# [SOURCE TEXT]
* Begin *
# Thread: Partial differential equation-wave equation(2)

1. ## Partial differential equation-wave equation(2)

Can you help me to solve equation....
((∂²u)/(∂x²))(x,t)=(1/(c²))((∂²u)/(∂x²))(x,t)
Use the equation above to determine the dimension of the constant c
But why ((∂²u)/(∂x²))=LL⁻²and ((∂²u)/(∂x²))=LT⁻²........
How can it evolution?

2. Originally Posted by Steve Lam
Can you help me to solve equation....
((∂²u)/(∂x²))(x,t)=(1/(c²))((∂²u)/(∂x²))(x,t)
Use the equation above to determine the dimension of the constant c
But why ((∂²u)/(∂x²))=LL⁻²and ((∂²u)/(∂x²))=LT⁻²........
How can it evolution?
The wave in equation in general is

$
\frac{\partial ^2 u}{\partial t^2} = c^2 \frac{\partial ^2 u}{\partial x^2}
$

If the dimensions of t is T and x L, the due to the equality and the presence of u on both sides, the dimensions of c^2 is

$
c^2 = \frac{L^2}{T^2}
$
, the dimension of c is like m/s and often c is called the wave speed.

As for the solution, if you introduce new coordinates

$r = x + c \,t$ and $s = x - c \,t$, then the PDE transforms to

$
\frac{\partial ^2 u}{\partial r \partial s} = 0
$

which has as it's olution

$
u = f(r) + g(s)
* End *
# [INSTRUCTION 1]
Answer these questions from the wave equation thread:
(a) What dimensions does the reply give for c²?
(b) What is c often called?
(c) Which two new coordinates does the reply introduce?
# [INSTRUCTION 2]
Carry the wave equation thread forward from its last line.
The records play no part in the tasks on the wave equation thread.

# [PROVIDED RECORDS]
* Begin *
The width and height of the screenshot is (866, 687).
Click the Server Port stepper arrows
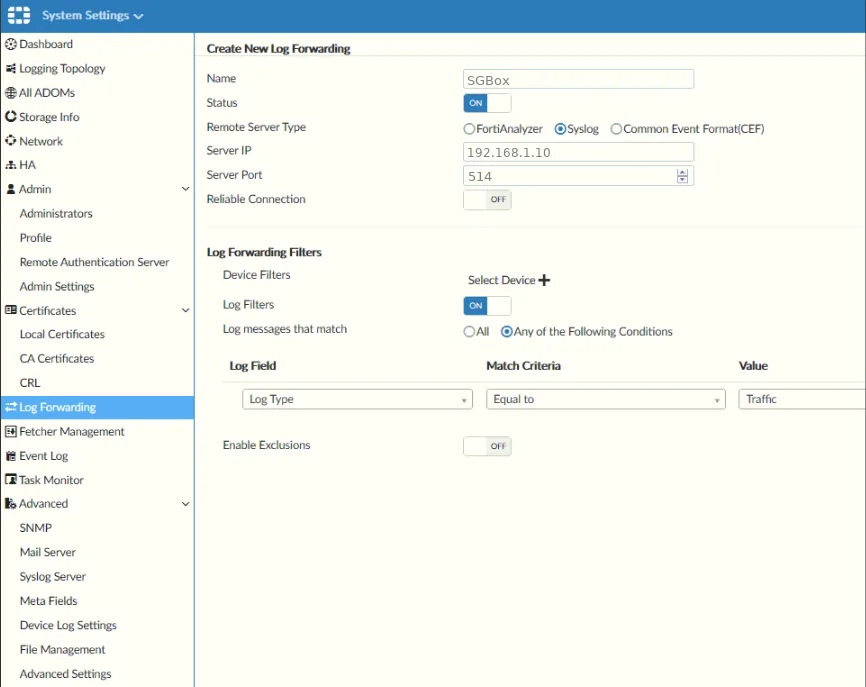[x=682, y=176]
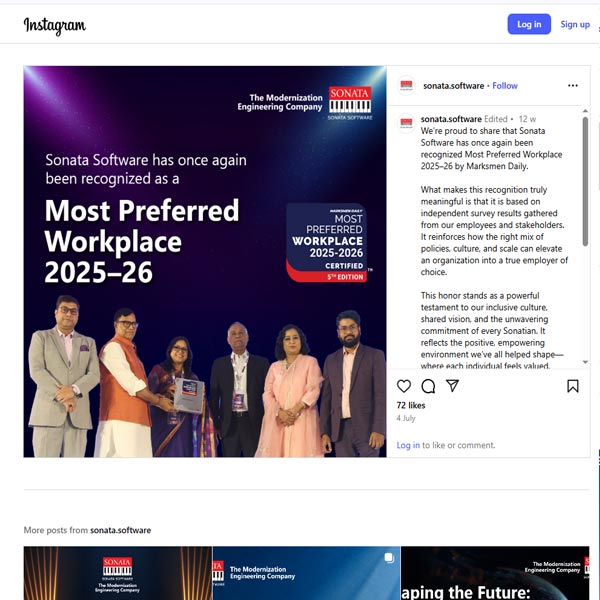Click the caption scrollbar thumb

[585, 181]
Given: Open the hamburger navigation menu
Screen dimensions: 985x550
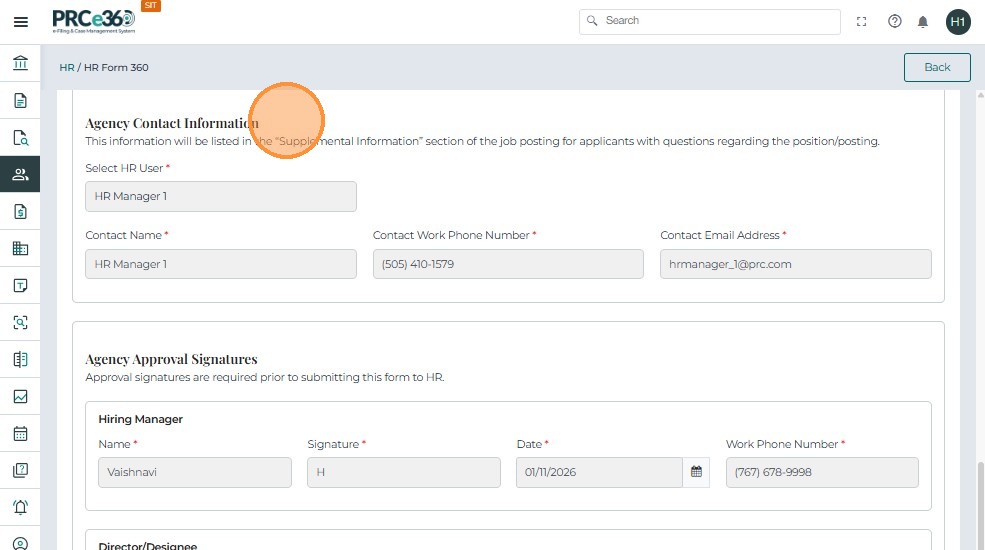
* End *
# [FINAL ANSWER 1]
(a) L²/T²
(b) The wave speed
(c) r = x + ct and s = x − ct

# [FINAL ANSWER 2]
$

or

$
u = f(x+c \,t) + g(x-c \,t)
$

3. But why ((∂²u)/(∂x²))=LL⁻².....
Thanks!
At the same time, why (∂²u)=L and (∂x²)=L^2
Thanks!

4. Originally Posted by Steve Lam
Can you help me to solve equation....
((∂²u)/(∂x²))(x,t)=(1/(c²))((∂²u)/(∂x²))(x,t)
Use the equation above to determine the dimension of the constant c
But why ((∂²u)/(∂x²))=LL⁻²and ((∂²u)/(∂x²))=LT⁻²........
How can it evolution?
You have written an error in your PDE. Anyway the correct equation is:
$\frac{\partial^2u}{\partial x^2}=\frac{1}{c^2}\frac{\partial^2u}{\partial t^2}$
The first term can be written as:
$\frac{\partial^2u}{\partial x^2}=\frac{1}{\partial x}\left( \frac{\partial u}{\partial x} \right)$
The dimensions of these are now:
$\frac{1}{L}\left( \frac{V}{L} \right)$
In which I used V as the dimension of the dependent variable. This can be anything the PDE stands for, a pressure, a voltage, a current, ....
So using this on the complete PDE you get:
$\frac{1}{L}\left(\frac{V}{L}\right) =\frac{1}{C^2} \frac{1}{T}\left( \frac{V}{T} \right)$
C is here the dimension of c. From which we can extract the dimension of c, i.e. C as:
$C=\frac{L}{T}$

coomast

5. Thank you! I am so happy!